A small news item from last week did not get enough attention. It is an item that is crucial to the national economic health but largely ignored by those running for national office. It seems the national debt blew past $19.5 trillion with a blink of the eye. This is after it broke the $19 trillion mark on January 29, just a bit more than 7 month ago.
It is almost hard to believe the total debt was $10.63 trillion when Mr. Obama took office. So, that means it has almost doubled during his painful time in office. The Congressional Budget Office earlier had reported the debt-to-GDP ratio would match levels by the end of the current fiscal year not achieved since 1950. A real CEO would have been fired for such fiscal mismanagement.
While declining in overall magnitude in the last few years, the annual deficits are expected to balloon again in the coming years, a not unexpected result. Under the Administration of Mr. Obama deficits exceeded $1 trillion a year on multiple occasions and only recently they hovered around $500 billion a year. A reduction to $500 billion is nothing to boast about. The total national debt when Obama mercifully leaves office in January is expected to approach $20 trillion.

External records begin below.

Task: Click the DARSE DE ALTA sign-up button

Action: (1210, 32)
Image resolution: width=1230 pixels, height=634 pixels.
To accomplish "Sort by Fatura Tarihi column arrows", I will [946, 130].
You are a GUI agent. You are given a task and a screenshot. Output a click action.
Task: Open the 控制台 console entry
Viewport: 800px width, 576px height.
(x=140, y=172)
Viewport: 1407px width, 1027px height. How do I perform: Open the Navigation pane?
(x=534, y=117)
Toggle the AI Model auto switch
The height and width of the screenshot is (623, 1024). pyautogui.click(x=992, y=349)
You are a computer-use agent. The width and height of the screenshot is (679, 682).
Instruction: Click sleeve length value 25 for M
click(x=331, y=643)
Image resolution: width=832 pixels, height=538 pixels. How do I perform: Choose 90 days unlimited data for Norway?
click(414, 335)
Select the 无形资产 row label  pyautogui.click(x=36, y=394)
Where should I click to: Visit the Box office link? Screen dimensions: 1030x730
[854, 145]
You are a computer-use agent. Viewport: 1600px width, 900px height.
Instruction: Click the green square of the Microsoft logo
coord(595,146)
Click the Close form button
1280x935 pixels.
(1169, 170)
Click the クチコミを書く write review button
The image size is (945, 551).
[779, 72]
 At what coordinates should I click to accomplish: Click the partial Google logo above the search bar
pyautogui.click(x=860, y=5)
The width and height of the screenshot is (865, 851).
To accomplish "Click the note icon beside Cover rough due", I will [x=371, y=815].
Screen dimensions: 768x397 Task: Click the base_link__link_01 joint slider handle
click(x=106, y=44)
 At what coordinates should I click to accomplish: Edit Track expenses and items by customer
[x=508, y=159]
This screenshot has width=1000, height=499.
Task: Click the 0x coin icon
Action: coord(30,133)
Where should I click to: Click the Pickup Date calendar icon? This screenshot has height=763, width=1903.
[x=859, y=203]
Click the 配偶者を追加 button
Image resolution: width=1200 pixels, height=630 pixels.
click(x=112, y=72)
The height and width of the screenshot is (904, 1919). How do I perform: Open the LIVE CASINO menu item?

With interest rates expected to rise, the cost to the government (which means us) just to service the debt to pay interest will dramatically increase, this increasing the deficit more.
Mr. Obama has left a burdensome legacy. A lover of big government, high taxes, and income transfers, he has will be leaving a legacy for others to suffer through. The Congress also deserves some of the blame. Failure to incrementally work something out on long-term entitlement spending and then changing the 2011 long term spending limit has contributed to the red ink.
There is no good news here and eventually circumstances will force the matter and it will not be pleasant.